- **TEXT ZUM LESEN**
Sonntag, 23. Juni 2013

Kieler Woche


Früher war die Kieler Woche noch schön. Als Heinrich Lübke noch Bundespräsident war. Da ging die halbe Uni zur Eröffnung der Kieler Woche, weil seine Reden so wunderbar waren. Einmal sprach er nicht vom Balkon des Rathauses, sondern vom Balkon des Kultusministeriums an der Kieler Förde. Es waren beinahe nur Studenten als Zuhörer da. Seine Rede wurde von denen ständig kommentiert. Damals wurde noch viel kommentiert, vor allem im Kino. Was da alles in den Eddie Constantine Filmen in der Nachtvorstellung im Regina gesagt wurde - man hätte es mitschneiden sollen. Heinrich Lübke hat man mitgeschnitten, gab es auf einer Platte die ➱Redet für Deutschland heißt.

An jenem Tag, als Lübke an der Kieler Förde sprach, blieb ihm die studentische Unruhe nicht verborgen. Die Sitte des Kommentierens  war ihm wohl fremd, er ist wahrscheinlich auch nie in der Nachtvorstellung des Regina gewesen, um zum zehnten Mal Zum Nachtisch blaue Bohnen zu sehen. Das Staatsoberhaupt war leicht pikiert, und er sprach die schrecklichste Drohung aus, die ein Bundespräsident ausstoßen konnte: Wenn Sie weiter so ungezogen sind, dann erzähle ich Ihnen nichts mehr von der Kwiiin! Das sind Sätze, die man nie vergisst. Es erinnerte mich ein wenig an die Schwärmerei des Generalinspekteurs de Maiziere über die Königin ➱Sirikit wenige Jahre vorher.

- **BEREITGESTELLTE DATEN**

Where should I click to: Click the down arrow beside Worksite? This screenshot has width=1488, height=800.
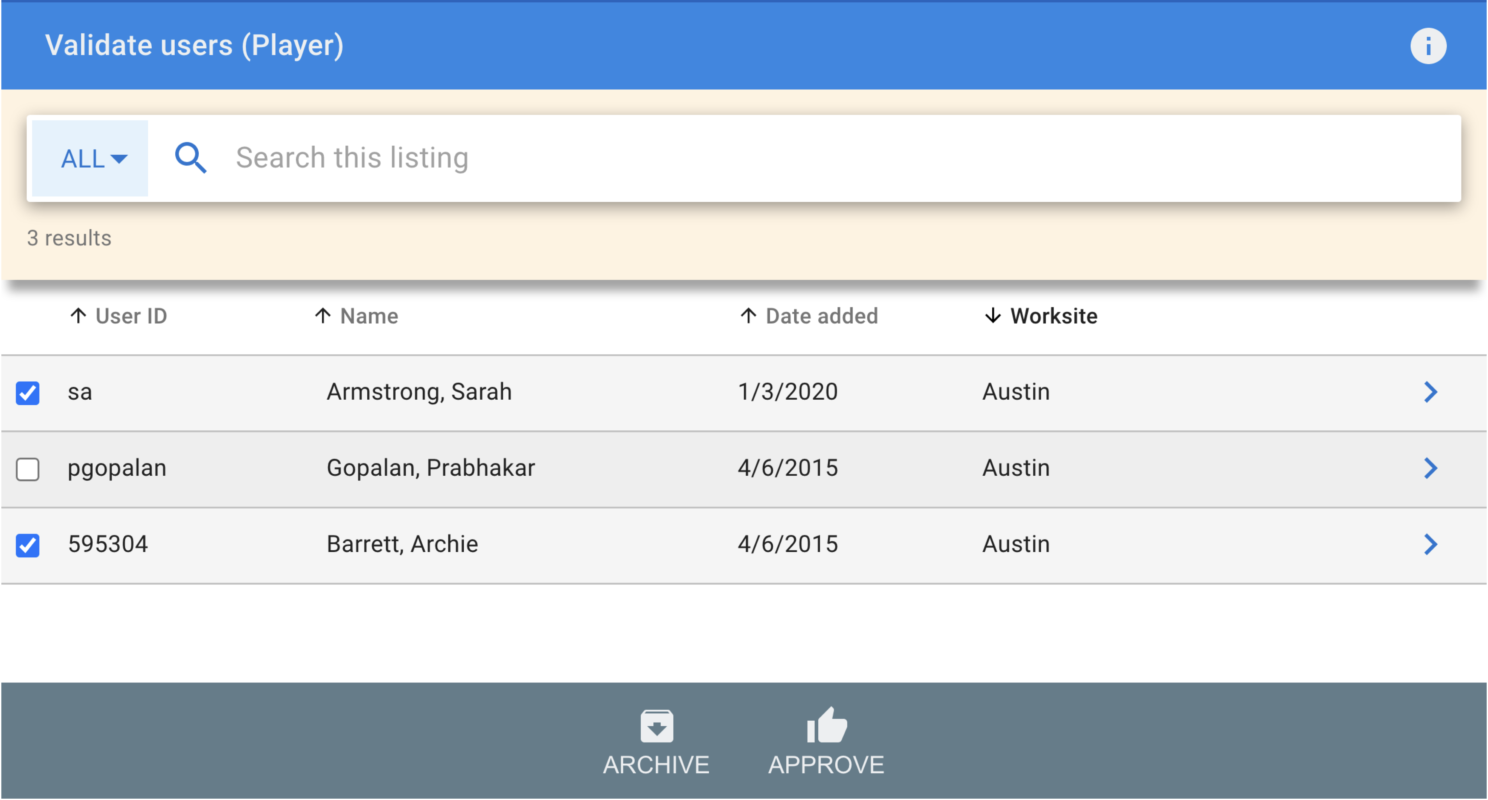[992, 316]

- **AUFGABENDETAILS**
Schreib den Text über die Kieler Woche und Lübkes Rede an der Förde ab seinem letzten Satz im selben Ton weiter.

- **ERGEBNIS DER ÜBUNG**
Die Kieler Woche war auch noch schön, als Gustav Heinemann Präsident war. Ich bin ihm einmal am Abend auf dem Bellevue Fähranleger begegnet. Es waren vielleicht zwanzig Leute auf der Anlegerbrücke, die völlig überrascht waren, dass plötzlich der Bundespräsident vom Fährschiff kam. Ohne großes Gefolge. Die Leute traten verlegen zur Seite, einige klatschten. Neben mir war ein besoffener Prolli, der herumpöbelte: Ihr werdet doch alle von Pankow bezahlt, wenn ihr für den klatscht. Ich drohte ihm mit schnarrenden Offizierston an (den hatte ich noch drauf, weil ich damals in den Semesterferien häufig die Uniform zu Wehrübungen anzog), dass ich ihn in die Förde werfen würde, wenn er nicht sofort ruhig sei. Und plötzlich stand ein kleiner Mann in einem hellbraunen Anzug neben mir, der eine ovale Messingmarke aus der Hosentasche zog und fragte, was hier los sei. Ich sagte ihm, dass der besoffene Typ neben mir gerade den Bundespräsidenten beleidigt hätte. Und schwupps, hatte er den Prolli am Arm und führte ihn eine Seitentreppe des Anlegers hinunter. Eddie Constantine hätte das nicht besser gekonnt. Gustav Heinemann hat nichts davon gemerkt.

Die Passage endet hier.